Nicósia, 23 Fev 2018 (AFP) - Navios de guerra, ameaças, contratos bilionários. A descoberta de gás no Mediterrâneo oriental gerou grandes esperanças, mas também provocou tensões em uma região explosiva.

Embora ainda haja dúvidas sobre a verdadeira amplitude das reservas, as disputas acerca dos direitos e das fronteiras marítimas entre os países da região já começaram.

Trata-se de uma questão crucial pois, graças a este manancial, Chipre, Egito, Israel e Líbano esperam adquirir certa independência estratégica e até mesmo exportar gás.

Após uma série de decepções desde o lançamento, em 2011, das operações de perfuração frente à costa do Chipre, o grupo francês Total e a empresa italiana ENI anunciaram neste mês a descoberta de importantes reservas no sudoeste da ilha.

Mas o recente bloqueio por parte do exército turco a um navio de perfuração da ENI trouxe novamente à tona um conflito de longa data no território insular.

A ilha do Chipre está dividida em uma parte grega e outra turca desde 1974, quando o Exército turco invadiu o norte. O país integra a União Europeia, mas só tem controle efetivo da área grega, no sul.

A questão estratégica "está se tornando um tema de atrito", afirma Nikos Tsafos, especialista do Center for Strategic and International Studies.

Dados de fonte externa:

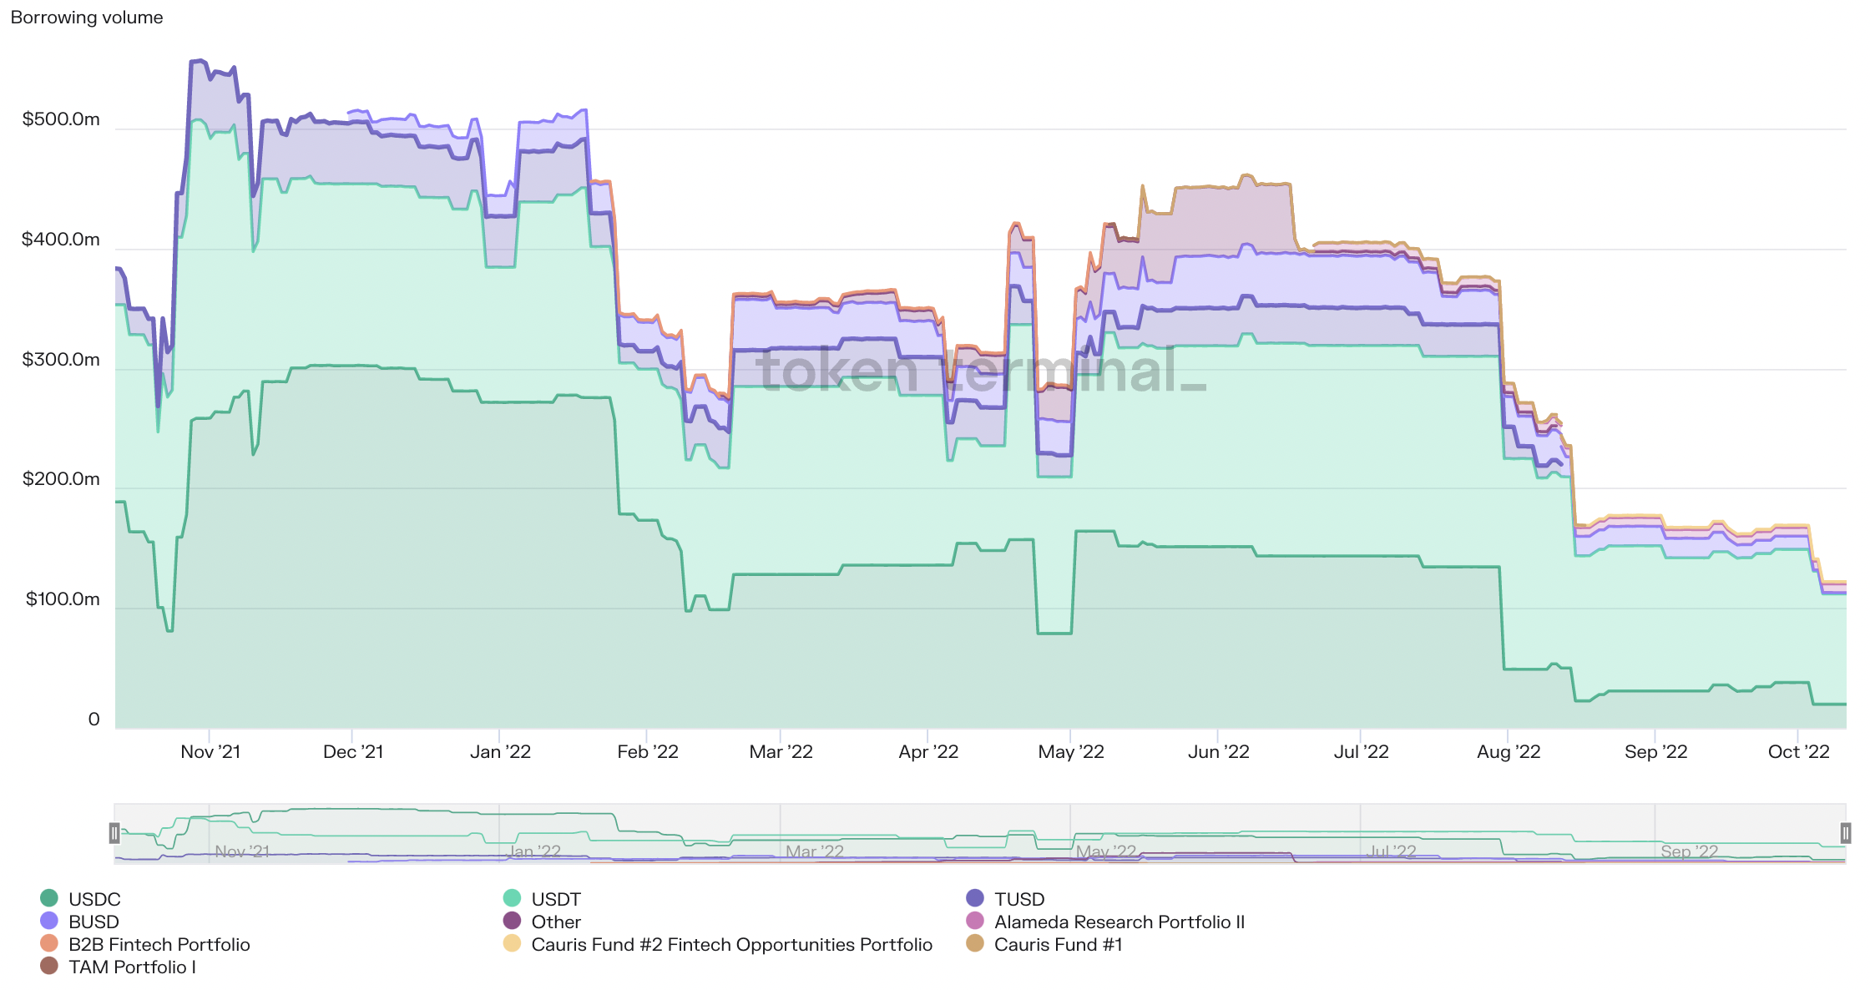Click the $500.0m y-axis label
The height and width of the screenshot is (990, 1870).
(x=61, y=119)
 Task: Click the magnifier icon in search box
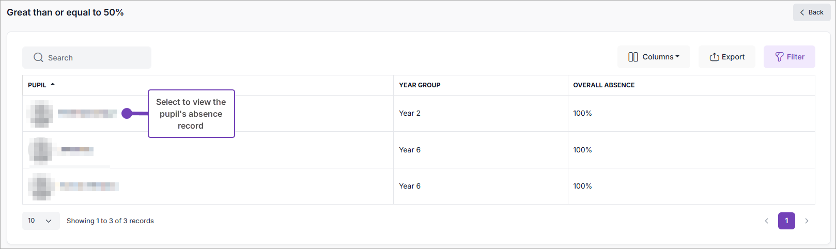click(38, 57)
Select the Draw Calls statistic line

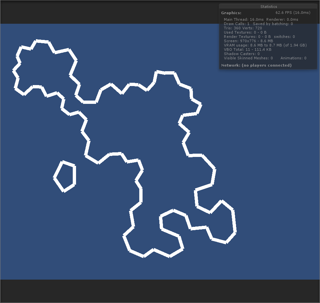237,24
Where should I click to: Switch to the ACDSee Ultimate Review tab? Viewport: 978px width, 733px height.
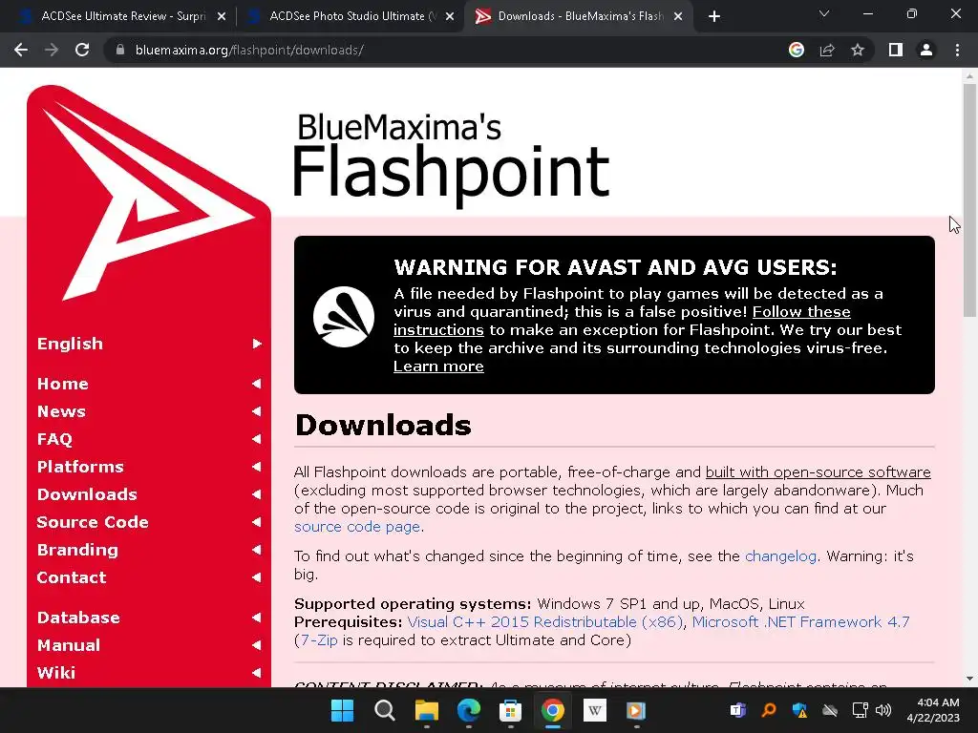123,16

- 'Política do canhão' -Dias após este atrito, a frota turca bloqueou um navio da ENI que navegava em direção a outra zona em alto-mar, próxima à parte da ilha ocupada pelo Exército turco, para começar os trabalhos de exploração. A justificativa foram "manobras militares" no setor.

Nesta sexta-feira, cinco navios de guerra turcos voltaram a bloquear um navio que tentava avançar.

As descobertas de gás, consideradas um fator que poderia contribuir para a reunificação da ilha, hoje são vistas como um grande obstáculo à retomada das negociações entre as duas partes.

Ancara exige que os líderes da República de Chipre suspendam todas as explorações até encontrarem uma solução para a divisão.

Nicósia pediu a mediação da UE, afirmando que a Turquia "violou o direito internacional".

"Eu não acho que a Turquia queira provocar um confronto, mas não acho que isso possa ser completamente descartado", opinou Andrew Neff, do escritório da IHS Markit.

Para ele, "se um dos navios de perfuração se aventurar muito longe" da zona econômica exclusiva, perto da parte do Chipre ocupada pelo Exército turco, Ancara poderia recorrer à "política do canhão para defender seus interesses".

- 'Guerra do gás' -Israel, que nos últimos anos descobriu importantes reservas de gás, anunciou em 19 de fevereiro a conclusão de um contrato "histórico" para o abastecimento de gás natural ao Egito, com o qual está ligado por um tratado de paz.

Além da perspectiva de maior independência energética, essas reservas de gás oferecem a Israel a oportunidade de exportar sua energia a outros locais e desenvolver novos vínculos estratégicos na região.

Mas a assinatura pelo vizinho Líbano de seu primeiro contrato de exploração de hidrocarbonetos em alto-mar com um consórcio de grupos franceses, italianos e russos contrariou Israel.

O acordo afeta um bloco que tem uma parte em uma zona militar disputada com Israel.

O poderoso movimento libanês Hezbollah, que tem mísseis capazes de alcançar infraestruturas de Israel em alto-mar, disse que estava disposto a defender o Estado libanês para vencer a "guerra do gás".

Apesar das intimidações, considerando as necessidades energéticas do Líbano e os contratos bilionários esperados por Israel, não interessa a nenhum dos dois lados se envolver em um conflito, considera Eyal Zisser, diretor do Departamento de História do Oriente Médio da Universidade de Tel Aviv.

"É tudo uma questão de dinheiro, todo mundo pode perder e todo mundo pode ganhar", resume.